Hine's biggest challenge wasn't related to the process. It was convincing the owner that the technique would work and the color would complement the theme of her store. "I had to trust him and hope for the best," recalls Cherry. However, in the end, Hine and Cherry were very pleased with the "richness and depth of color." Hine says, "It went along well with the theme and interior design of the store, everything was very cohesive." After seeing the floor, Cherry said with relief, "The color just turned out perfect, it's like walking on water."
After staining, the floor was sealed with a two-step process using a 100% solids self-leveling epoxy. First a primer coat was applied and then the floor was finished with the final coat of epoxy.
Cherry wanted the countertops to look like natural concrete, or as Hine says, "She wanted to be able to see and feel the concrete." Two things were done to achieve this.
First, a slightly relieved edge was created. "We knocked off the edge of the corners with a diamond pad leaving them rough. We didn't want a machine-finished look," explains Hine.
Second, the countertop was sealed in a way that wouldn't create the glossy look which results from using epoxies. Hine avoided the unwanted sheen by using a combination of sealer and wax. The countertop was first polished, then sealed, and finally waxed. He describes the final product as "not completely smooth so it looks very natural, and a bit more rustic."
The countertops were made using white cement and the same stain that was used for the floor. "We use white cement instead of the usual grey because it gives the color more pop—the acid stain turns out brighter," explains Hine.
Hine had no idea how inspiring his creation would become. "Lula Balou is one of my favorite projects...I get a call at least once a month for 'the floor'," he says.

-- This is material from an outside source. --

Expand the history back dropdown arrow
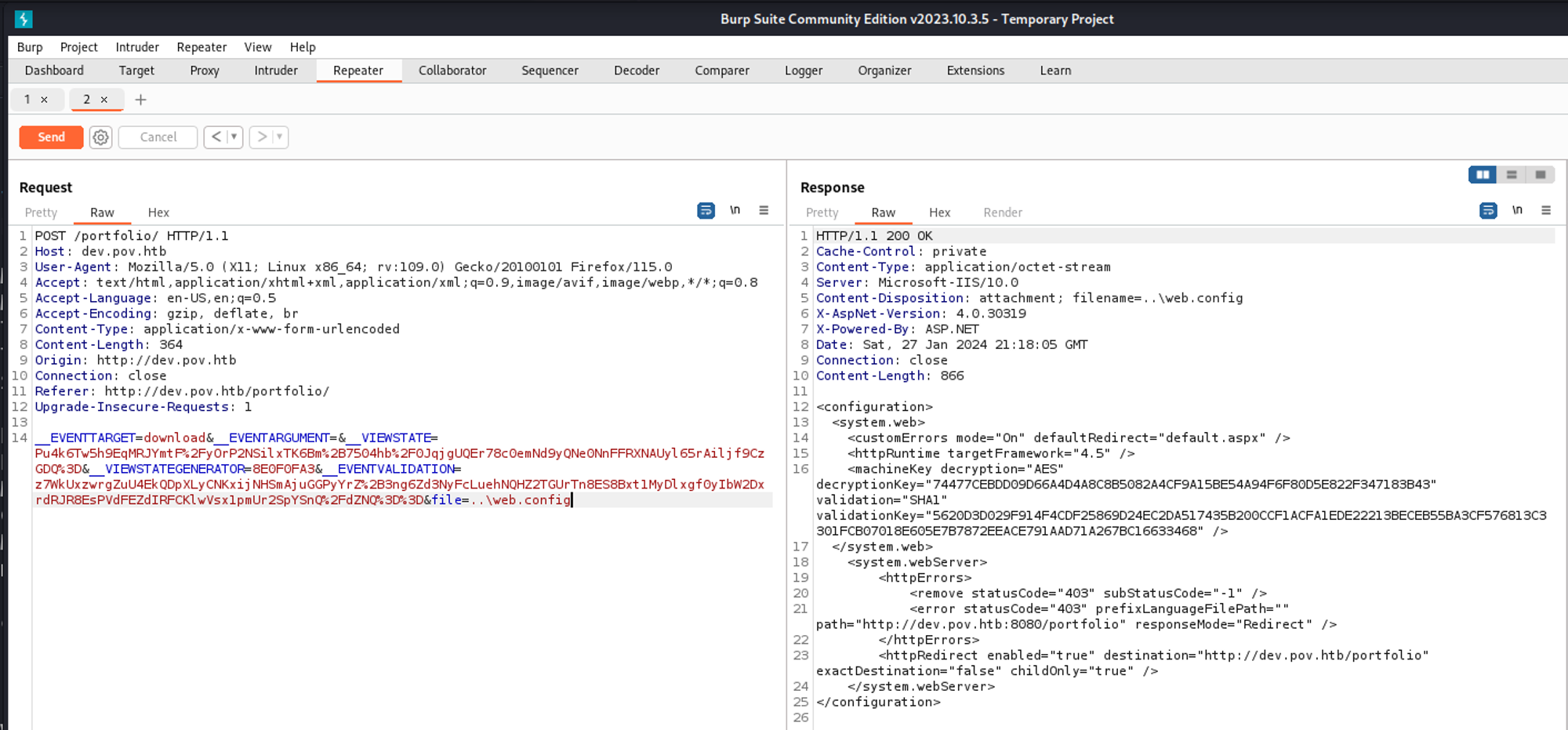The image size is (1568, 730). 234,137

Cherry was also pleasantly surprised by people's reaction. "I get at least one person a week commenting on the floor. People say, 'I love your floor, who did it, what's the process?'"
Not only was the floor enjoyable for Hine to create and pleasing to his client, but it is also a great testament to the capabilities and characteristics of his business. One thing that makes Progressive Concrete Coatings stand out is that they are incredibly detail oriented, especially when it comes to artistic design and finish. This is extremely evident in the effort and results seen in the stained floor and countertops they created for Lula Balou Boutique.

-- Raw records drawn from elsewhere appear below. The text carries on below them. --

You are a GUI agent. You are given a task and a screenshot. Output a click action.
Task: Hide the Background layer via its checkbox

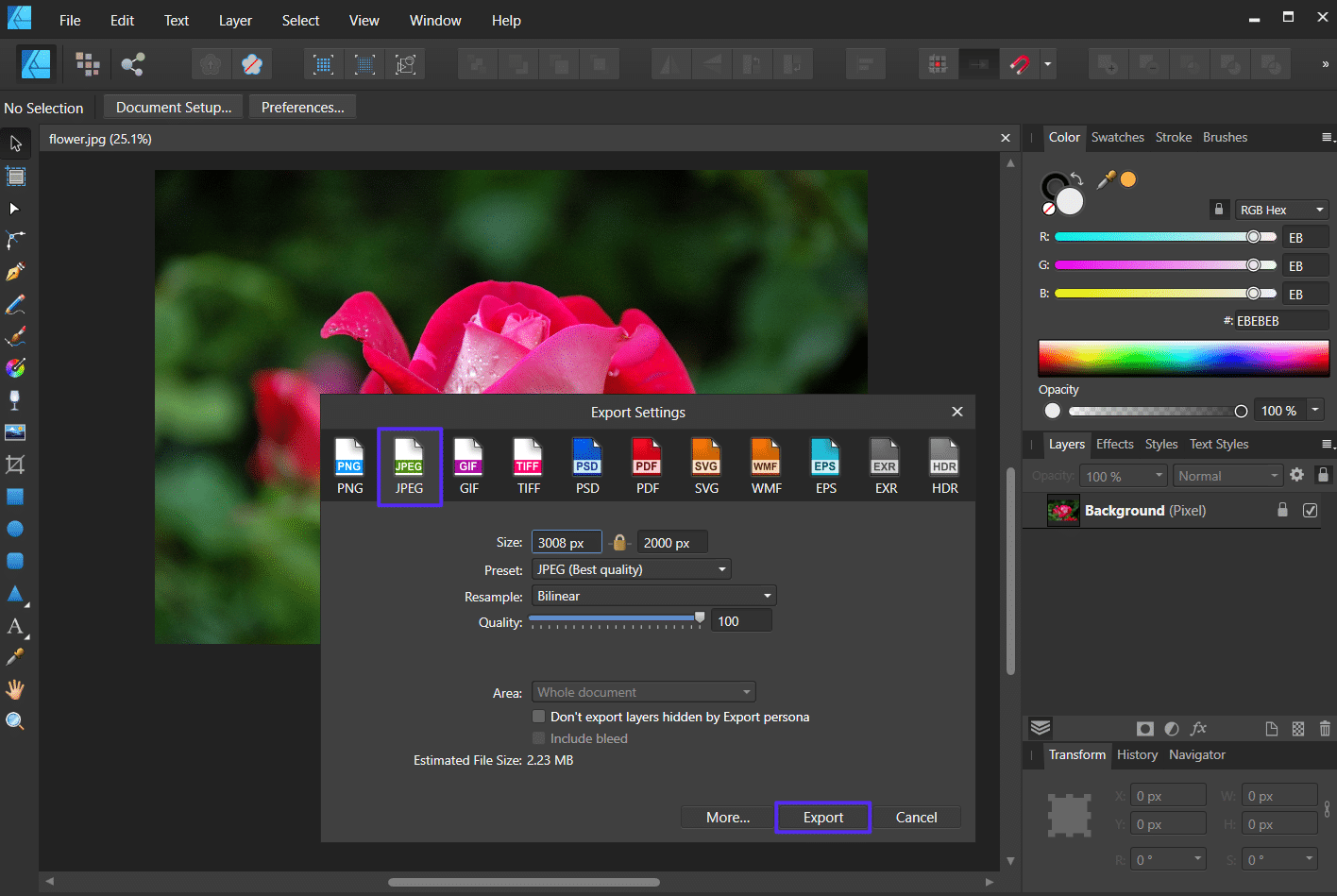(1310, 510)
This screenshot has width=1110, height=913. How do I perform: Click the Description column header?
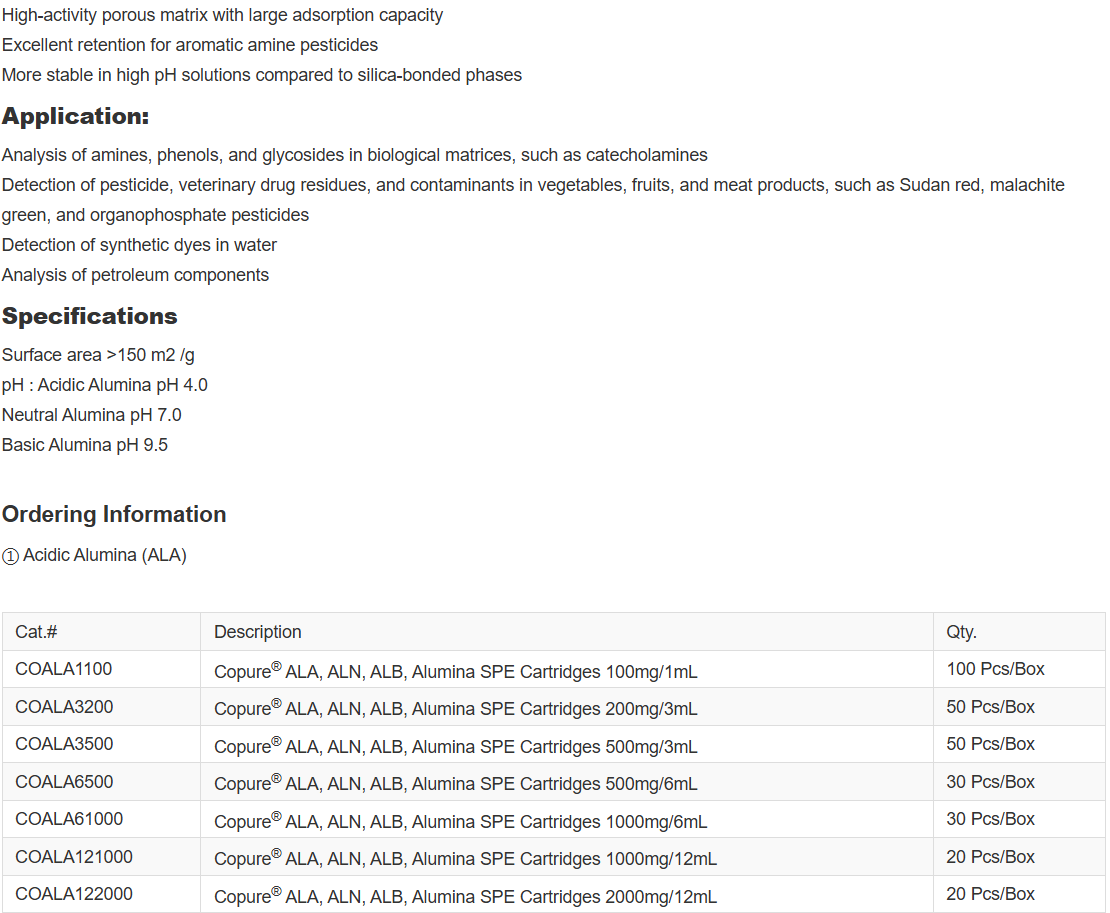point(258,632)
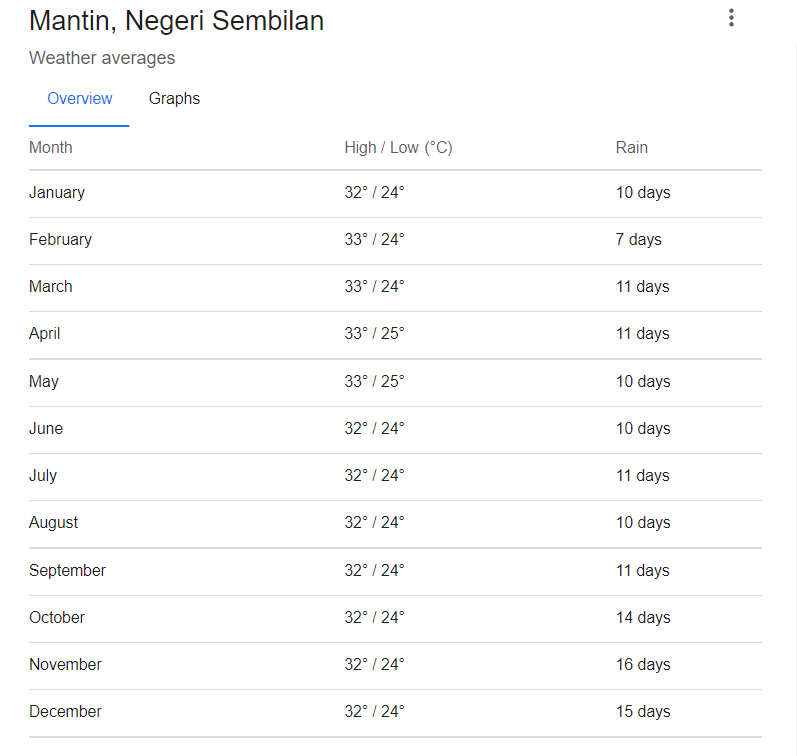
Task: Click the Rain column header
Action: (x=631, y=147)
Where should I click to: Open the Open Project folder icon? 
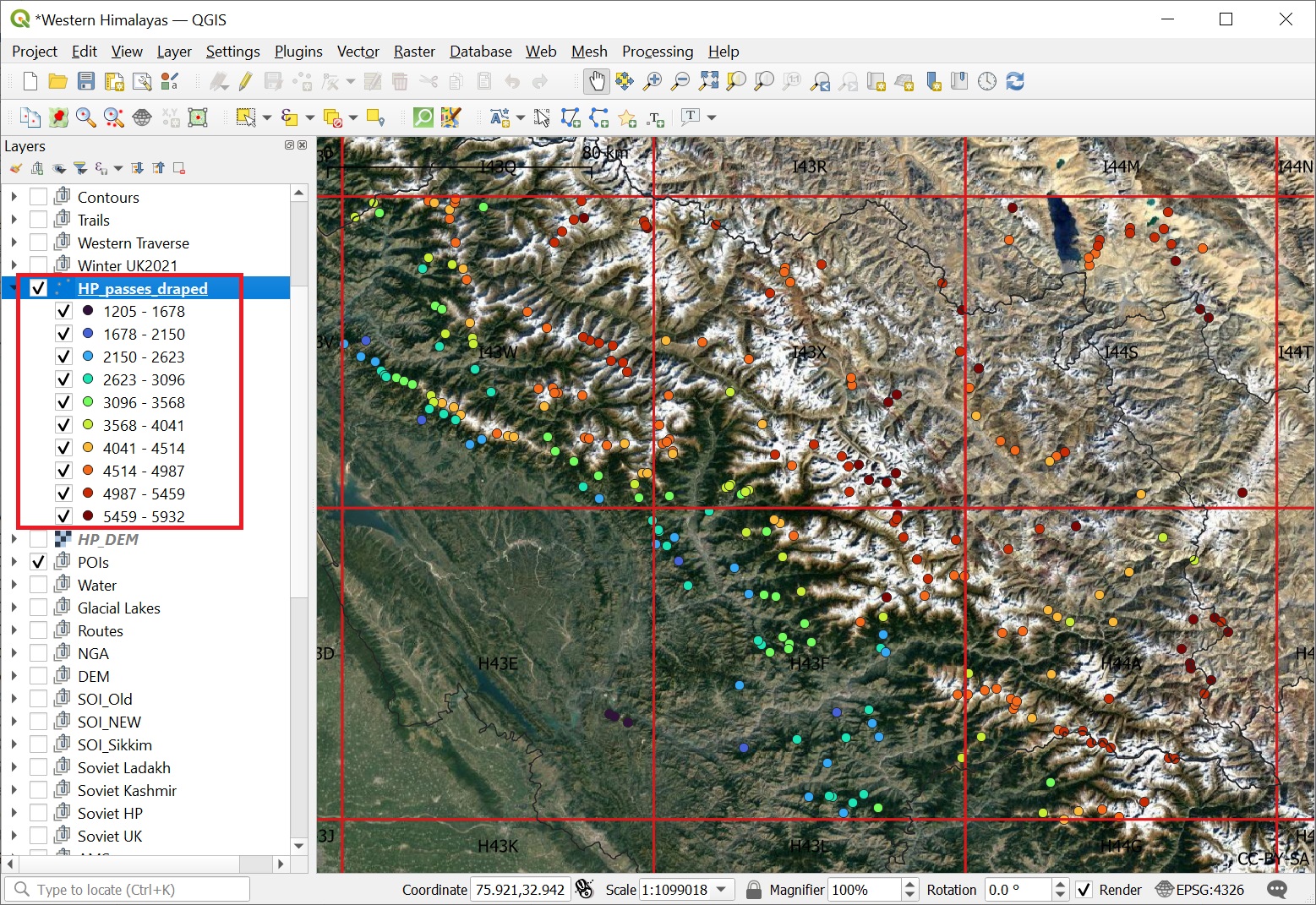coord(58,81)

Another great characteristic is that Progressive Concrete Coatings truly puts the customer first, spending as much time as needed with each client. "There is never too little time to listen to a customer's request or to help them find the right color," says Hine. Cherry greatly appreciated this 'customer first' attitude which Hine and his crew exhibited while they worked on her floor.
Progressive Concrete Coatings is located in Wilmington, NC and offers a wide variety of decorative concrete applications for new and existing concrete. They specialize in custom acid staining projects. As their website claims, and as Cherry testifies, they are truly capable of creating a "custom look that will be the talk of the town."